Saturday, October 6, 2012
Remembering Eric Hobsbawm
Eric Hobsbawm, the great Marxist historian of the twentieth century, passed away this week. I felt a great personal loss in his death, for he was my most favorite historian. And I feel very sad that he would no longer be there to provide wealth of meaningful details and great insights into historical and contemporary happenings and phenomena. While marshaling facts and arguments he used to be ruthlessly objective and yet there was a larger humane framework in which he conducted his profession of historiography. And this is perhaps a reason why, although he was a Marxist historian he conducted his discourse almost in the grand tradition of Liberalism.
Hobsbawm was a central European Jew and was born in 1917, the year of the Bolshevik Revolution. His father was British, his mother Austrian and he was born in Egypt: a pedigree that perhaps qualified him to become a true international historian with a global vision and a global reach. He lost both his parents in his childhood and was brought up by his uncle in Berlin, Vienna and London and ultimately he settled in UK. In those days, especially in the inter-war years, the Jews in Central Europe had mainly two options: they became communists or became Zionists. Hobsbawm joined communist movement during his student days and remained a devout communist to the end. And yet he was a communist and a Marxist thinker with a difference. He never compromised on basic human values of freedom and liberalism. Whether it was his observation that the Soviet communism was rooted in its ossified bureaucracy or whether it was his direct criticism of the communist party when Soviet Union occupied Hungary in 1956, he always displayed a rare sense of independence and respect for basic human values. Hobsbawm was a great scholar, a Cambridge Don and a member of Red Brigade. He was not merely a great scholar; he was a great lover of music and wrote extensively on music.
His greatest contribution was of course his four- volume World History, (from the French Revolution of 1789 to the Collapse of Soviet Communism in 1989) with titles, “The Age of Revolution”, “The Age of Capital”, “The Age of Imperialism” and “The Age of Extremes”. He not only brought great scholarship to his writing of history; he also had a great gift of telling the story, almost as if readers are a witness to what is happening.
In 1994, Hobsbawm had finished writing his last volume of world history, “The Age of Extremes”. Towards the end of the book he argued that, if the Soviet Communism has collapsed, that should be no reason for the West to celebrate. He further argued that the internal contradictions of capitalism had sufficiently advanced to a point where there seemed to be something seriously wrong with the Western Capitalism, which itself needed reforms. Subsequent events, especially the crisis of the capitalism through which we are passing, only show that Hobsbawm was essentially right. We are now debating how we may restructure the global financial system.

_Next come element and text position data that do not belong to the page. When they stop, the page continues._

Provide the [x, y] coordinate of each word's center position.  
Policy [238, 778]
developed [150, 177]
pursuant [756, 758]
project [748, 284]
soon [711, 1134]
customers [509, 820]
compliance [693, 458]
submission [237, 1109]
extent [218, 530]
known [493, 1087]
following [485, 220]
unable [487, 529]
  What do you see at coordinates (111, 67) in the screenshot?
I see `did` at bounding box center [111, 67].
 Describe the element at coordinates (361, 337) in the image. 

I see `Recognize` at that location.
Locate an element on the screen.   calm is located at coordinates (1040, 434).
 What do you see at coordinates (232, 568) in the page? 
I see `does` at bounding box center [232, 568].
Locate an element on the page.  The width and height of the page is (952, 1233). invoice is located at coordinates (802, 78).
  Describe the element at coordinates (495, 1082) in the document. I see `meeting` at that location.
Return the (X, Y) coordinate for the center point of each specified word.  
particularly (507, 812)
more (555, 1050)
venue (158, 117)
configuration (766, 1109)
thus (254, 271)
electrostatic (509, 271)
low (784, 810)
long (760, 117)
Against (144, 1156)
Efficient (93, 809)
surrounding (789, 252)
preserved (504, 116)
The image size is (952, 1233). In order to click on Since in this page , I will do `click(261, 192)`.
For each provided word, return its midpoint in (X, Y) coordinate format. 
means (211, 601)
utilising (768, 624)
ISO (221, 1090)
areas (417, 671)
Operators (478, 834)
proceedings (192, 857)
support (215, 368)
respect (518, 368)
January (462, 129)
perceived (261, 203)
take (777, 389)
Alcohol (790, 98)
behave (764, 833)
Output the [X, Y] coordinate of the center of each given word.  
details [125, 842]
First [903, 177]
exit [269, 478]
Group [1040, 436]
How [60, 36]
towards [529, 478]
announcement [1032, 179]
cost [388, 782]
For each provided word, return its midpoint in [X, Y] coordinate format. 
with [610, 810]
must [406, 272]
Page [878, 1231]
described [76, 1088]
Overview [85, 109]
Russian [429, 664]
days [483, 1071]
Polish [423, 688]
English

Hobsbawm also wrote prolifically on Nationalism, Globalization and Economic History. A remarkable book that he wrote (a collection of his essays) in 2011 was “How to Change the World: The Tales of Marx and Marxism”. He argues in the book that although world over Marxism has ceased to be a political ideology, Marx’s writing is still, in its sociological and economic insights, very relevant to our times where lot of correction is needed to the style and functioning of capitalism. He further says that Marx and Marxism need to be presented somewhat differently and more comprehensively, for essentially at the heart of Marxism is great concern for man. Although, I have never been a Marxist I always found Hobsbawm most stimulating and original.
Hobsbawm was respected both on the left and right and his passing away has truly created a great void in the otherwise weakening tradition of historiography.